CORVALLIS - During the next couple of weeks, a number of Oregon State University employees will sport buttons with the word HUNGER encircled and slashed over with red - a sign meaning no hunger allowed.

Those people are helping to coordinate OSU's part of the Governor's State Employees Food Drive, held every February. The OSU goal this year, officials say, is to gather 80,000 pounds of food.

They have their job cut out for them. For public employees, the last few years have been financially tight. And for Oregon's food banks, the situation is about to get worse.
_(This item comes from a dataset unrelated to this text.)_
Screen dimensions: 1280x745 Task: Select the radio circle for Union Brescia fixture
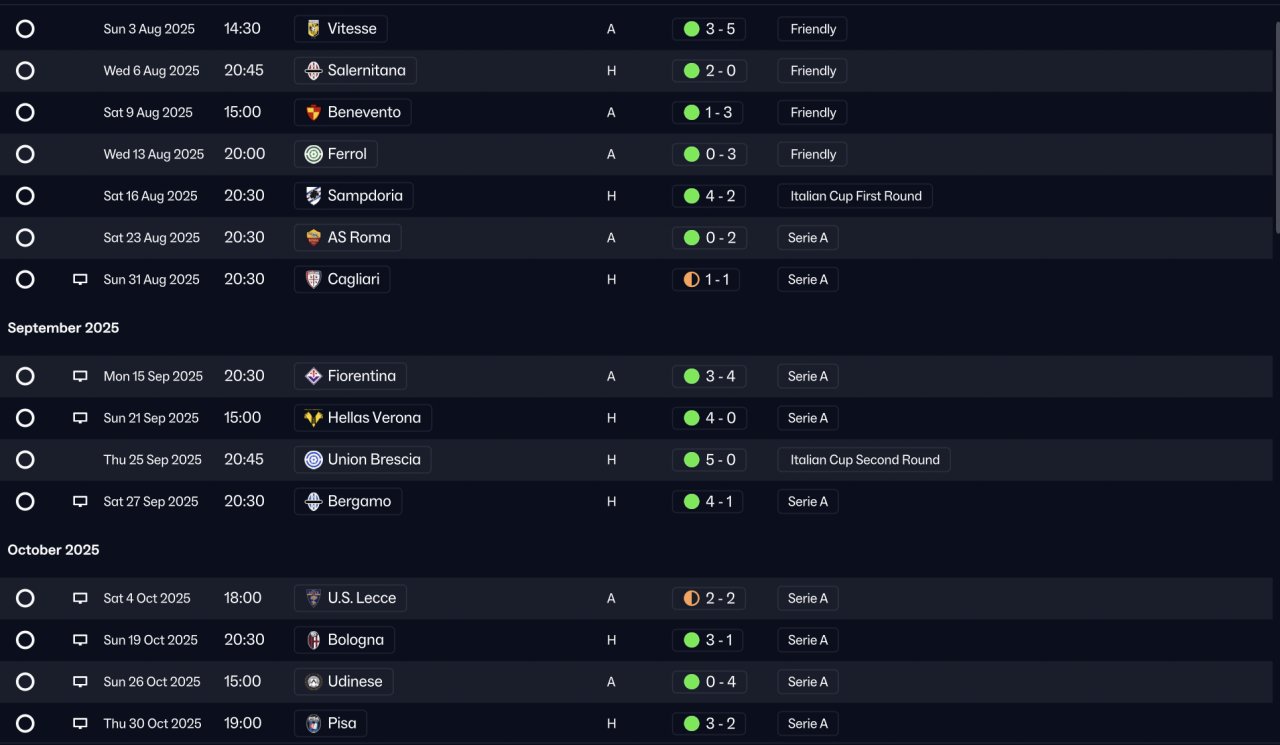point(25,460)
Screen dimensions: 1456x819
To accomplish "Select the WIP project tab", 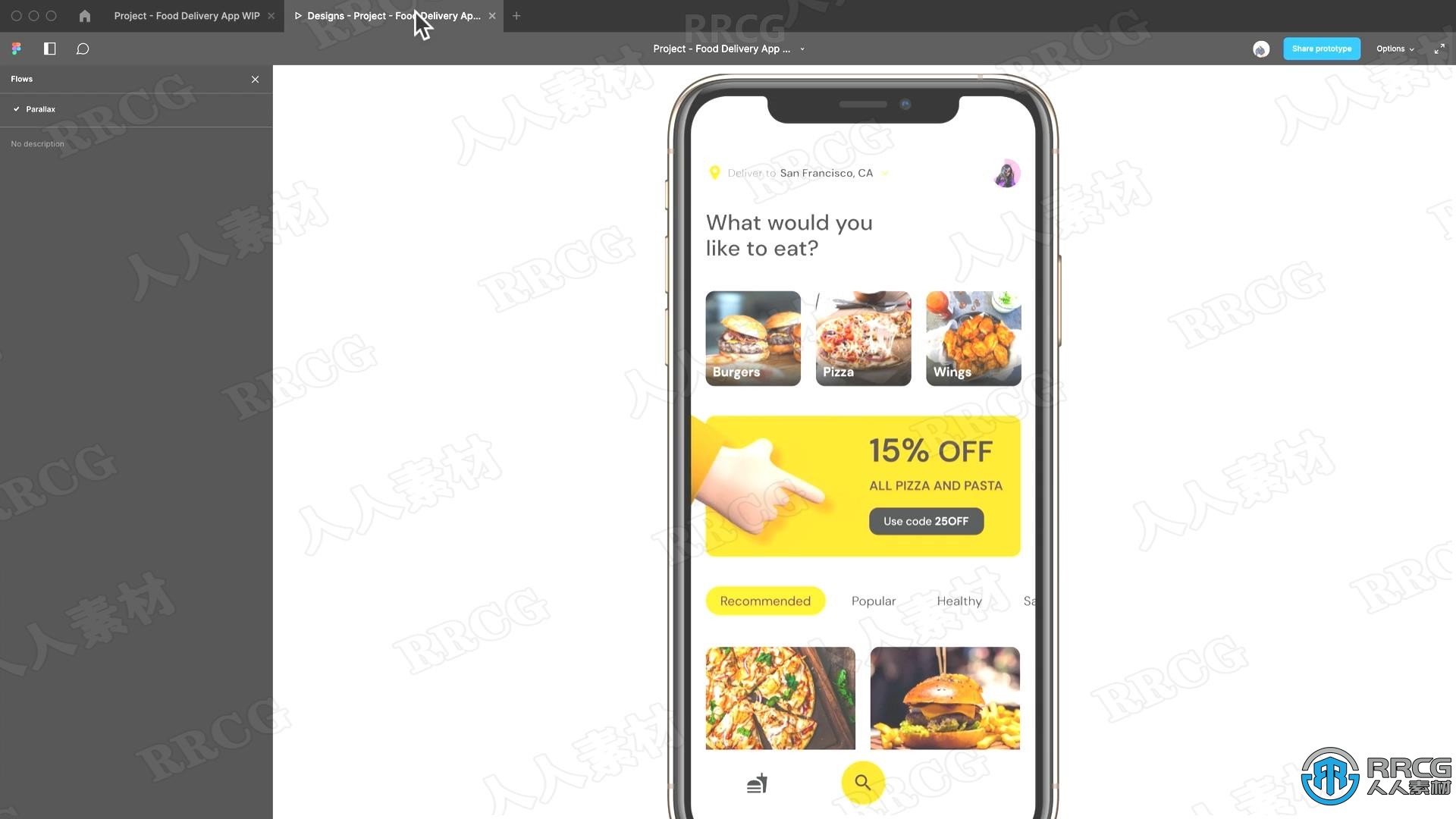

According to information provided by the state food drive, the federal government formerly provided 15 million pounds of food a year to Oregon's food banks, through its food commodity program. In 1996, it will only provide one million pounds of food to those agencies, a 93.3 percent reduction.

Celeste Weaver, an OSU alum now working for Linn Benton Food Share, said locally that means less rice; pinto, kidney and Great Northern dried beans; dehydrated potatoes; butter; peanut butter; raisins; and canned carrots, peaches and corn.

Food Share officials say the vast majority of those who seek emergency food assistance in Linn and Benton counties are families living paycheck to paycheck who are knocked off balance by illness, car failure, a death in the family or other financial emergencies.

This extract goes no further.